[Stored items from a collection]

--*--

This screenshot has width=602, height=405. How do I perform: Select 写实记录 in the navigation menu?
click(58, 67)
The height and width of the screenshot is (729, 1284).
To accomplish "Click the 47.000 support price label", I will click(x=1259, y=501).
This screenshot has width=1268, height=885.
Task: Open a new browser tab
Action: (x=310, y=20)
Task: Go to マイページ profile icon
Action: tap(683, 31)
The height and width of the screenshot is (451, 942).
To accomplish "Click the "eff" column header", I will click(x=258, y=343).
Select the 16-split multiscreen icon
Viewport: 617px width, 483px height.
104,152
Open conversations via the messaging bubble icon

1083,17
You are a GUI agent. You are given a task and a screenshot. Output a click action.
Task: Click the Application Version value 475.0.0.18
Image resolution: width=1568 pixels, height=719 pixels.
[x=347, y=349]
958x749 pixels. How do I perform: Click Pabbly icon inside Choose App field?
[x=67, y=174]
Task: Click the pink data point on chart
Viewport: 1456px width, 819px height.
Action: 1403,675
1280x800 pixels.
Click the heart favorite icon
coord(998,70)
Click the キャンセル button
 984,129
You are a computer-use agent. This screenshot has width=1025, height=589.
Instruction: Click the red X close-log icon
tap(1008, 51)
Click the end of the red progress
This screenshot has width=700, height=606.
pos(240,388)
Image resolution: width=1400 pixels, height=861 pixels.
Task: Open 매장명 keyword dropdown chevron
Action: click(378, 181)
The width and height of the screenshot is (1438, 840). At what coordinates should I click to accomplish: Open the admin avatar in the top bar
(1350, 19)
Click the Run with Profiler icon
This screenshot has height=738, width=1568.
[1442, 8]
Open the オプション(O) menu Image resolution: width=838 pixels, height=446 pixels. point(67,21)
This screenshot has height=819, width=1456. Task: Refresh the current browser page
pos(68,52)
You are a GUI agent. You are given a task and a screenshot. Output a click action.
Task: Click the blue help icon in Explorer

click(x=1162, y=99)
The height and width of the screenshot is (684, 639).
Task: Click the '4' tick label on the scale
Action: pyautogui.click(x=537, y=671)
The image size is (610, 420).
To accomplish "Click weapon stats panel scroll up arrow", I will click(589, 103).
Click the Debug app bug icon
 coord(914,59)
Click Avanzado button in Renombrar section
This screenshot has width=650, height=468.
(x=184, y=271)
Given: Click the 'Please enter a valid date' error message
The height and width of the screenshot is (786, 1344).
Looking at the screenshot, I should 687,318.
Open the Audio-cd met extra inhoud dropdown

--*--

* [JOB]
List every line of the records above that contains the string "dropdown", matching its case exactly.

* [RIGHT ANSWER]
Task: Open 매장명 keyword dropdown chevron
Open the Audio-cd met extra inhoud dropdown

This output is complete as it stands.